Samir Majoul : arrêtez de tirer sur les entreprises !

Ecrit par on 18 mars 2020

 

Invité de Wassim Ben Larbi à l’émission Expresso de ce matin du mercredi 18 mars 2020 sur les ondes d’Express Fm, Samir Majoul, président de l’Union tunisienne de l’industrie, du commerce et de l’artisanat (UTICA) a lancé un cri de colère concernant l’attitude du gouvernement face aux temps de vaches maigres auxquels devront faire face, probablement, les entreprises nationales dans les jours et mois à venir.

 

M. Majoul a dit comprendre les difficultés tous azimuts, mais jamais il ne faut envisager le non paiement des employés. L’Etat était au courant des difficultés dans lesquelles se débat notre économie et nos entreprises avant d’ajouter qu’il faut penser, plutôt, à venir en aide à ces société et faire en sorte à ce que la crise due au Coronavirus, un facteur de détermination pour prendre des décisions audacieuses.

En effet, précise encore l’invité, les temps ne sont plus aux réunions des commissions, mais à agir concrètement et appliquer des mesures destinées à faire bouger les choses notamment dans le secteur privé qui est le seul à créer de la richesse, exporter et, surtout, à booster l’emploi, d’où « l’impératif et l’urgence de sauver ce secteur » selon les propres termes de Samir Majoul.

Sans vouloir comparer la Tunisie aux grandes puissances, l’invité évoque la situation qu’il faut comparer à celle au Maroc ou en Jordanie surtout que la santé est le précieux des capitaux, ce qui exige à préserver les ressources et les compétences humaines, alors que le reste n’a plus tellement d’importance dans l’état actuel des choses, en l’occurrence les différents défauts, fiscal, social et autres.

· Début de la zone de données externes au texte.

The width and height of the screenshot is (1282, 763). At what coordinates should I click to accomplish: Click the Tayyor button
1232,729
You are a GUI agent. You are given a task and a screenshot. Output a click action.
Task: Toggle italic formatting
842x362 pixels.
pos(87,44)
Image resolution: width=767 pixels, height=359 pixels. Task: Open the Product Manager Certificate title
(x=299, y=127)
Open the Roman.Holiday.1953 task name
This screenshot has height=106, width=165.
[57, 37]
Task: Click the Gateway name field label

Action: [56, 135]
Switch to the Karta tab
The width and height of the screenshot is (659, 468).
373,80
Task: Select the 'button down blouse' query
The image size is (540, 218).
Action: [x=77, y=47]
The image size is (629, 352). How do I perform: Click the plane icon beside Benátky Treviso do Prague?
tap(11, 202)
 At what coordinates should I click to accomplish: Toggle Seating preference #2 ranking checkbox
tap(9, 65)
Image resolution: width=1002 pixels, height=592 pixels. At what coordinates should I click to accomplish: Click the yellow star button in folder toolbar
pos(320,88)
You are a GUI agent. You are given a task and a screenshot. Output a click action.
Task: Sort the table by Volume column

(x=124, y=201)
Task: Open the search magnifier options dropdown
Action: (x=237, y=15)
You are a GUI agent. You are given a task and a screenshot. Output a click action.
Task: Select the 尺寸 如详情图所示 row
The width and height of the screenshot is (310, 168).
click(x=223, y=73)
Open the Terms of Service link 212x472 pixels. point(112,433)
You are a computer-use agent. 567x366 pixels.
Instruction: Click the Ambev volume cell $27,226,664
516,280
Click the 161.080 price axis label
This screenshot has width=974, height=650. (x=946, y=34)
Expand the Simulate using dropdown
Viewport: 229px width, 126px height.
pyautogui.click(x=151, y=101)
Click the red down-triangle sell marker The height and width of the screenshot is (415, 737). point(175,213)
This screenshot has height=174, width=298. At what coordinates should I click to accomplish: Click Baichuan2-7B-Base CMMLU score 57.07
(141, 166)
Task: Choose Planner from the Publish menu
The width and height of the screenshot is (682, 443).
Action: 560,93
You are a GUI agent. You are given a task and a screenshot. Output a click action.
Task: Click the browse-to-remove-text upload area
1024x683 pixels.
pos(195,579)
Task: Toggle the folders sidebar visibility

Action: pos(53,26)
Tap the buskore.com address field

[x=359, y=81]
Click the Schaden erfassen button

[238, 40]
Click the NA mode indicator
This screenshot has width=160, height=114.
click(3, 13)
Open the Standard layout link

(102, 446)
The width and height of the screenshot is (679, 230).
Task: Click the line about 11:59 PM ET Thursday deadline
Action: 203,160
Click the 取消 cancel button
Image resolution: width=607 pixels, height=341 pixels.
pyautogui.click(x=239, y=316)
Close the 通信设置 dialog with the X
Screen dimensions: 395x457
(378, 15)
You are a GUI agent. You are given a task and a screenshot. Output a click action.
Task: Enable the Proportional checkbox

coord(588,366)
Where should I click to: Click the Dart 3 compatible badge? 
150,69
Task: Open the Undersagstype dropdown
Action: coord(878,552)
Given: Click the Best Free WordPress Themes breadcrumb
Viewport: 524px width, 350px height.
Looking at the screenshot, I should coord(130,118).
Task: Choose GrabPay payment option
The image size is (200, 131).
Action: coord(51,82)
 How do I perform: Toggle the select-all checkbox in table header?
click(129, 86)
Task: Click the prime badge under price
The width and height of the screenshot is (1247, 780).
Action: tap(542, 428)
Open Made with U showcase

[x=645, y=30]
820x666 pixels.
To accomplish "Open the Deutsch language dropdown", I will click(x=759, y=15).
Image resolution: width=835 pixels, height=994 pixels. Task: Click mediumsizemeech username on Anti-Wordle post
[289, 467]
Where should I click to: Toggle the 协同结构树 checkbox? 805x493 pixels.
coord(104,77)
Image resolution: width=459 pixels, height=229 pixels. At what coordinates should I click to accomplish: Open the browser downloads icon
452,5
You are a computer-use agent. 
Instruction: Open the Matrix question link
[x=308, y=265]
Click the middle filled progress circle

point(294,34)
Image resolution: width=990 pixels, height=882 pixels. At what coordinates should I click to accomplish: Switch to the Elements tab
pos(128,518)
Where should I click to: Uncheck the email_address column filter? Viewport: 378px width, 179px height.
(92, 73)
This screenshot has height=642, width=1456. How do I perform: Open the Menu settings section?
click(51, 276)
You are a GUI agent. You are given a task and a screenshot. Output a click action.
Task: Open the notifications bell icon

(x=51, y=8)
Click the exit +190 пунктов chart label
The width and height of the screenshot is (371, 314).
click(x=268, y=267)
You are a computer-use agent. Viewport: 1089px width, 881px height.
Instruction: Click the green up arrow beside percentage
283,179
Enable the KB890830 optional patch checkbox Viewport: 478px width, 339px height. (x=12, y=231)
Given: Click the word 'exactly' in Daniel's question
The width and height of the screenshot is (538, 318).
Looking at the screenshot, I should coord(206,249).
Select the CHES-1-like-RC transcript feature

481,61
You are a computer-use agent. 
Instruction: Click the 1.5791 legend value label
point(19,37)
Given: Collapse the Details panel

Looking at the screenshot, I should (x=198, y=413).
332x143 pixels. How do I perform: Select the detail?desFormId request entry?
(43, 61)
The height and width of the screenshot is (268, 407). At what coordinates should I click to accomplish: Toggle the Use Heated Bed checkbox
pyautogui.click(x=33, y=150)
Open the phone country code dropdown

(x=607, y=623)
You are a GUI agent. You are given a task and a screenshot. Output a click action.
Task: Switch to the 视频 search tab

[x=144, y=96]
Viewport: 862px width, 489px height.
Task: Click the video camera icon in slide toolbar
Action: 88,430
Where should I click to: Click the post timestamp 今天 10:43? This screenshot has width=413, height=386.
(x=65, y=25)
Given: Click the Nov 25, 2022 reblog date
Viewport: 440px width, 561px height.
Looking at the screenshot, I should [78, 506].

Samir Majoul conclut en rappelant que l’Etat est le partenaire du secteur privé car « il ne faut pas oublier que si l’entreprise gagne de l’argent, l’Etat aussi puisque le gros de l’impôt provient des entreprises tout en criant avec colère que les entreprises assurent l’emploi pour plus de 2 millions de personnes.

« Arrêtez de tirer sur les entreprises, nous sommes en économie de guerre !, s’est-il exclamé en substance.